I suspect both Roman and Avud are from a generation that believes organizational business should be conducted behind closed doors. But really, how can we expect either one to take the author’s suggestion seriously when neither has the courage to use their real names?
PS Next time guys, try not commenting from servers owned by UJC. It confirms your prejudices.
Thank you for this thoughtful post. Currently, there is a lot of publicly available information (for example on Glassdoor and Guidestar) that lists salary ranges. So well-informed candidates often have verified information about expected salaries. It seems silly for organizations not to be direct about salary.
Organizations that are transparent about the salaries that they’re offering show respect toward their future employees. It would be terrific if more Jewish organizations acted with leadership in this area.

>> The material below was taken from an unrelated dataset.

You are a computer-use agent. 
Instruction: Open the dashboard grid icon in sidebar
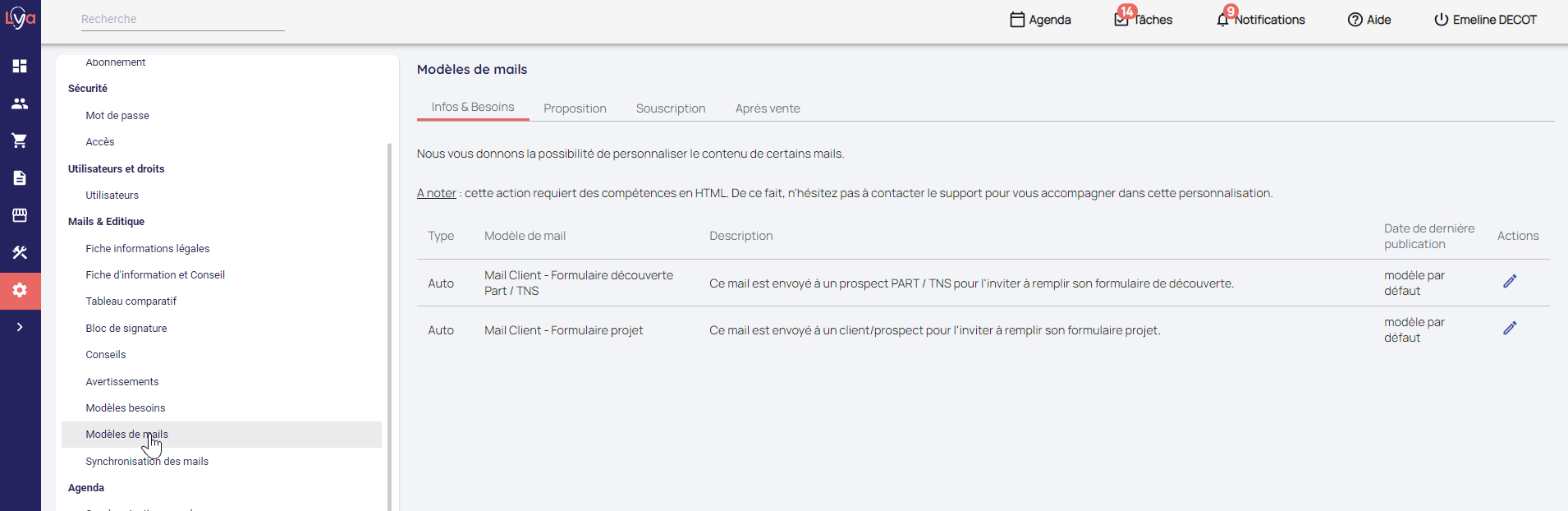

This is a fantastic analysis. The only thing worse than not publishing a salary range is not doing so and asking applicants to provide their salary requirements. That puts applicants at a distinct disadvantage – beginning a salary negotiation before they even have a chance to interview. If my salary requirement is low enough, it could get me in the door but significantly undercut my value. If it is too high, I may not get the opportunity to talk to the hiring committee, even if I may have been willing to take a lower salary because the position offers something else I find highly valuable. Without a range as a guide, it’s a guessing and gambling game. Frankly, while I agree with everything you’ve written, Andrew, I’m not overly fussed if a range is not posted. Perhaps naively, I hope the salary range will be communicated in an interview process. However, if a range is not posted, I will never send in my salary requirements. That, too, may be a gamble – I may be seen as not being able to “follow instructions”. I’m willing to take that chance and urge others to do the same.
Avud and Roman, I don’t think anyone is suggesting that the salaries of current employees be posted. It simply makes good sense to post a salary range for open positions. This allows potential applicants to determine if their salary expectations are a good fit for the jobs. If doing so would cause such discontent and strife, there are other problems afoot.